Analysts question whether another series of winter price spikes may be on the horizon inasmuch as Producing Region output is decreasing, and pipeline deliverability for the most part remains configured to bring supplies from the Producing Region to markets in the Northeast. In all likelihood, increased Marcellus capacity won’t be able to make up a severe weather driven deficit.
“Until last winter, price spikes for spot gas deliveries had largely been relegated to just a few constrained Northeast trading points. This dramatically changed as gas utilities across the country scrambled to secure supplies to meet the surge in heating demand in January,” said Teri Viswanath, director of commodity strategy for natural gas trading at BNP Paribas in a note to clients.
“The resulting stampede for physical supplies lifted cash prices in every reporting region, with locations in the Northeast, Midcontinent and Midwest regions reporting new all-time highs. The cause of the coast-to-coast price spike was the systematic reduction in swing supplies. This year, with the Producing region remaining understocked going into the winter, another system ‘stress-test’ might develop.”
Analysts saw something of a weather-driven price spike Monday. “Although we had left open the possibility of an advance in the newly prompt Nov contract to the $4.16 area, we didn’t expect such a run to develop this early,” said Jim Ritterbusch of Ritterbusch and Associates. “Strength is mainly weather driven as most forecasters are looking at significantly below normal temperature trends to begin later this week and extend toward mid-October in some cases.
“The elevation in HDDs [heating degree days] appears sufficient to stall the dynamic of deficit contraction that has provided the primary theme behind our bearish stance until recently. We have shifted to a neutral posture in anticipation of some wide price swings but with the market likely to show little change from the $4.00 mark a week or two down the road.”

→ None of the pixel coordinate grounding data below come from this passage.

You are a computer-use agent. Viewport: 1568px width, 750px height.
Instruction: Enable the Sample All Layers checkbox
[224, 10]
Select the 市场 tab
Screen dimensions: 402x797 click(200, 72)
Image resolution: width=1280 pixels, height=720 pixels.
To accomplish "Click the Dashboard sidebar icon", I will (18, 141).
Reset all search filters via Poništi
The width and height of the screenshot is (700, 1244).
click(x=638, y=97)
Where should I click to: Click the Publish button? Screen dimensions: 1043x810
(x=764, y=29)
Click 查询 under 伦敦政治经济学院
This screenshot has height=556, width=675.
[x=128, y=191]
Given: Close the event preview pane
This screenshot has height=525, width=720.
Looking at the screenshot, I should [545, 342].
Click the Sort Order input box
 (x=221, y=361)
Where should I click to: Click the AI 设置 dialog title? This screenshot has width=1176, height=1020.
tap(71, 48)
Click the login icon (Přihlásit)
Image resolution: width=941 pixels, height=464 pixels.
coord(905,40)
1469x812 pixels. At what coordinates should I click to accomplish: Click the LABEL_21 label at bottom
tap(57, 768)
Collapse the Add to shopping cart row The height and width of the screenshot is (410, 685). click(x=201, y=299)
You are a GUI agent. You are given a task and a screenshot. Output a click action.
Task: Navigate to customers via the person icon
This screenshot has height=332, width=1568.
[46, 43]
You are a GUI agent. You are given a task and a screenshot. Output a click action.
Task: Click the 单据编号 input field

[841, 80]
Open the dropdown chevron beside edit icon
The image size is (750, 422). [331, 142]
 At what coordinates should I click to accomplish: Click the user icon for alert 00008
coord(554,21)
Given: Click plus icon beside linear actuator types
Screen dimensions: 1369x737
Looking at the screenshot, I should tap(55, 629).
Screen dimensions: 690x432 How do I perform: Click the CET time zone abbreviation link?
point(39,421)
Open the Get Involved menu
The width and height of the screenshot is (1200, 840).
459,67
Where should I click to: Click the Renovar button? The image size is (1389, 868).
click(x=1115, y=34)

Forecasters are debating as to how much cold air will actually make it south. “The weather models are still struggling on just how much cold Canada air will be tapped by the next series of weather systems that begins to play out later this week over the northern U.S.,” said Natgasweather.com. “The uncertainty is expected to lead to varying national temperature forecasts, especially after October 8. As we have been mentioning, these cool blasts will drive stronger heating demand, but they aren’t exceptionally cold, at least when considering it in terms of standard deviations. So while we suspected this coming cooler pattern would generate market hype, it’s likely not quite intimidating enough to bring a sustained and prolonged rally.”